Buy Microsoft (MSFT) before the Windows 8.0 Release

by admin on August 24, 2011

It seems that nobody loves Microsoft anymore.  A pile of bad decisions and no breakthrough products over the past several years have kept the stock moving sideways since March, 2003. At that time, the stock was trading at $24.67, basically the same closing price as yesterday at $24.72 (08/23/2011) This is a seven-year ride of the stock going nowhere, making it the best example of a value trap in recent history.

On February 19, 2003, Microsoft started to pay dividends of 8 cents, or 0.32% , as the stock had stopped growing. It started to buy back stock aggressively, and has done so every year.  Since then, Microsoft has spent $95.2 billion doing this.  So, this is the only way Microsoft has stopped the stock from plummeting, and it is actually one of the biggest stock buybacks in history, given the Microsoft market capitalization of 207.11  billion today.

Since the beginning of 2000, Microsoft’s stock has significantly lagged the overall stock market, underperforming the S&P 500 index by 58%. Over the past 13 years, the company’s valuation multiples have compressed severely: the Enterprise Value/Sales ratio plummeted from 24.3x to 2.4x, while the P/E ratio dropped from 62x to 1.0x. Microsoft’s current valuation is the lowest in its history.

Some of the latest initiatives from Microsoft, such as the Bing/Yahoo alliance or the Microsoft/Nokia partnership have not taken off. In tablets and mobile, Microsoft got completely crushed by Android and Apple.  Blurry plans and promises have not convinced anyone–probably not even Steve Ballmer.

In spite of this bad chain of events, Microsoft is far from dead.  It has a successful line of videogames and consoles, and is still the dominant player in operative systems and office suites around the world, (especially in the corporate world). There is no doubt that Microsoft will be the leading company in the cloud revolution with Microsoft Azure/Office 365.  Sooner or later, every company will have to migrate to these platforms because no company using Microsoft products today will have the luxury to switch to a different system, incurring infrastructure challenges and employee learning curves.  Companies around the world have delayed the transition mainly for two reasons:

  1. A hostile and adverse macroeconomic environment; and
  2. They have been able to operate with what they currently have.

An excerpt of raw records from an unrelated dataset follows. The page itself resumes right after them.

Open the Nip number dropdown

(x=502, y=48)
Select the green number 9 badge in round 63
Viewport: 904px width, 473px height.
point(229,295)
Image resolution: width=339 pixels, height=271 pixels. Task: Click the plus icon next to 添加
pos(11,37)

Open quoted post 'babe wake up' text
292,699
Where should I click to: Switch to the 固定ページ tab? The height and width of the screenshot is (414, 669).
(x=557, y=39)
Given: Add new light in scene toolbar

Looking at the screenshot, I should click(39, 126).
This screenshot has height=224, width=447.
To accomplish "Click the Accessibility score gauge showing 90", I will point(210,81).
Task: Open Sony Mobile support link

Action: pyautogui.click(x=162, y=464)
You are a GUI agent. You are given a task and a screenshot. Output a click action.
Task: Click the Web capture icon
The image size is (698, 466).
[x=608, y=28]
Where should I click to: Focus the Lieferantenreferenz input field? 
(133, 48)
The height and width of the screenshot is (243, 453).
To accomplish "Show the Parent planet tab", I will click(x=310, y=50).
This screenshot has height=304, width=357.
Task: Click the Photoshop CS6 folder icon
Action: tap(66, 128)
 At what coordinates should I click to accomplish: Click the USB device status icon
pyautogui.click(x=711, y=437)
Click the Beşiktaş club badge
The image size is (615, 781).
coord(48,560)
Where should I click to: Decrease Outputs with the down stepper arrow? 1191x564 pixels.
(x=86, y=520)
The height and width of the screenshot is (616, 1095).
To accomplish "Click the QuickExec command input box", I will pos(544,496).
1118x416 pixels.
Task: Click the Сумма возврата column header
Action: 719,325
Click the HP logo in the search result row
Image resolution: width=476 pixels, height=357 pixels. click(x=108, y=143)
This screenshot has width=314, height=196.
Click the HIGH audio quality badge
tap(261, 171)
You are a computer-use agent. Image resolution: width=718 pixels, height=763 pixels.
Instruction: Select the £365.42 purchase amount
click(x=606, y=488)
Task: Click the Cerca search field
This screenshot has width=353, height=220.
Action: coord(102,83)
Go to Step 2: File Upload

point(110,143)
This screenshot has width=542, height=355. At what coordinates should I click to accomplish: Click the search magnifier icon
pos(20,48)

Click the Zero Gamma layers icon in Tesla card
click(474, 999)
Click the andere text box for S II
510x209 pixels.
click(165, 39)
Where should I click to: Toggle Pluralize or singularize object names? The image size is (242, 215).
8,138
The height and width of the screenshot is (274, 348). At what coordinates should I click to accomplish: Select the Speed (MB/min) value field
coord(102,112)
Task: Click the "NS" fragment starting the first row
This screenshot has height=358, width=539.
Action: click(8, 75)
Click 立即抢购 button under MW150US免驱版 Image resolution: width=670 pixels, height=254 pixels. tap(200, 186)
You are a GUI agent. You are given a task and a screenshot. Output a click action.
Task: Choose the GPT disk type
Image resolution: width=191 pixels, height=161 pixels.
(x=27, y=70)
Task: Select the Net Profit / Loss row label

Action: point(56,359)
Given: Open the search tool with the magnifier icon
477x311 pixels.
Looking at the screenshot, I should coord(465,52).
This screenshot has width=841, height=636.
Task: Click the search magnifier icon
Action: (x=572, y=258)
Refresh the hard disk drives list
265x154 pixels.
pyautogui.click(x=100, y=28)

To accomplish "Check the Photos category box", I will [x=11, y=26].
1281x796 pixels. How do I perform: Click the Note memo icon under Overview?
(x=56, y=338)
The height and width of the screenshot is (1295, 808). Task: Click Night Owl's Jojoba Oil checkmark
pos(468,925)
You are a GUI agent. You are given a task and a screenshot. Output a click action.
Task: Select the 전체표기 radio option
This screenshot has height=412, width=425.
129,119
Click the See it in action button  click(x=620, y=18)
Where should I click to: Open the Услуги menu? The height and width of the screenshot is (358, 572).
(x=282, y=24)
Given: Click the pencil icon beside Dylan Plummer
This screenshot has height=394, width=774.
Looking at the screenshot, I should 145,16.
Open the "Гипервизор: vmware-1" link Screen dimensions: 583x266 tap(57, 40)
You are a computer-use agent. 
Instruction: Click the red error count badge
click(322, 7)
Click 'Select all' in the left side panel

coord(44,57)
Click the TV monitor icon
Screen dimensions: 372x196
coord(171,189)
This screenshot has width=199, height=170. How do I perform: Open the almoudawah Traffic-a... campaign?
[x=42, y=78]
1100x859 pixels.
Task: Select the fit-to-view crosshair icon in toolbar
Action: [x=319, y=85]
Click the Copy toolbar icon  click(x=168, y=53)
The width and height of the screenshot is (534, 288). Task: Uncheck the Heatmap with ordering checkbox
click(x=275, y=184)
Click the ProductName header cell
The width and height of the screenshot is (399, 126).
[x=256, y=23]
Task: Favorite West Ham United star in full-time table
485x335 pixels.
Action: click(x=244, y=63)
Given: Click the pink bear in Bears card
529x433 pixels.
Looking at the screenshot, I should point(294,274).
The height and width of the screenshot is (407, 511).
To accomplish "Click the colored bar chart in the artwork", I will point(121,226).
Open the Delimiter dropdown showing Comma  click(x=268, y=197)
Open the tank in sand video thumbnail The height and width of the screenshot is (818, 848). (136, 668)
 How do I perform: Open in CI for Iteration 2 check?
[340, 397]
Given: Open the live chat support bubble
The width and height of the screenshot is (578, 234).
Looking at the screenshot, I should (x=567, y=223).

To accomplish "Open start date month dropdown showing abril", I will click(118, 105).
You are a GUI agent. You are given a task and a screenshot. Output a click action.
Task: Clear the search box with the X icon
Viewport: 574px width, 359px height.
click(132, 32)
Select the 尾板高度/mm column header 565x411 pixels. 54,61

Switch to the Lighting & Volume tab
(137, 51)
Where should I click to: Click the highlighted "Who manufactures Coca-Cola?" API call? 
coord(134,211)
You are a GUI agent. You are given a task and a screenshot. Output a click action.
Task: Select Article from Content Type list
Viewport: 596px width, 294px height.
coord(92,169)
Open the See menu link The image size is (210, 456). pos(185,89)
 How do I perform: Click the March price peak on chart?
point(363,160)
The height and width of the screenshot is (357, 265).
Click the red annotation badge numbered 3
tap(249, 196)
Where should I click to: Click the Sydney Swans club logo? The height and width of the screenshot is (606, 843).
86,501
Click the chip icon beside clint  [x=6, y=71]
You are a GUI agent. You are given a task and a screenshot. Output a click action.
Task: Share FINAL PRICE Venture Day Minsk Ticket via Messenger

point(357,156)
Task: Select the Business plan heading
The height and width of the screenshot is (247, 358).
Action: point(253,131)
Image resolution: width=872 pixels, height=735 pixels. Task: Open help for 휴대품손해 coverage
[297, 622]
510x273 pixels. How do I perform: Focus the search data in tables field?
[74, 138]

Some companies are still using Windows XP and have never embraced Windows Vista or Windows 7; but the reality is that at some point Microsoft Office and other corporate applications won’t run on these platforms anymore.  The day when all the companies around the world will have to finally move to newer platforms is getting closer and closer. In my opinion, the tipping point will be the release of Windows 8 by next year.  This is a completely new operating system, and has nothing to do with the Windows Vista fiasco or the Windows 7 that nobody wanted to see.  The new Windows 8 will probably be fast and well integrated with Office 365. It will probably be optimized for the cloud, and its release is going to be a game changer for Microsoft. Cloud computing will be the start of a new computing era, and Microsoft will be the main player.  You can take a look at the new Windows 8 interface here and see for yourself why things can be different now.

The truth is that the cash cow for Microsoft is Windows and Microsoft Office, and they have not done too much in that area over the past 10 years (about the same amount of time that Microsoft shares have been stuck). If that changes with the release of Microsoft 8 and cloud revolution, sales will soar again and innovation and greatness will come back to Microsoft. At the current valuation levels, Microsoft is a great buying opportunity. Forget about patience–investors that have waited for this moment over the past 10 years can get on the train at the last minute and enjoy the ride. I believe that the Microsoft story is about to change pretty soon.  Even if they fail in search and mobile (which so far seems to be the case), corporate sales can finally boost the stock to new levels. Don’t forget that cloud computing work is on a subscription basis, so once the companies upgrade their systems, they will be locked into Microsoft products, services and upgrades for a very long time. It will also provide Microsoft with a steady income from corporations that they don’t have today.

Microsoft valuation is ridiculously cheap right now.  In a worst case scenario, you know that Microsoft won’t allow the stock to plummet further by paying dividends and buying back stock. If things never turn around, at least you know that in 10 years you will be able to sell your stock at $24.72–that’s for sure.

One last tip… please don’t buy the stock when it  is at $26 or $30. It always comes back to $24 (it has done that over the past 7 years). Buy it at that level and see it grow starting in 2012.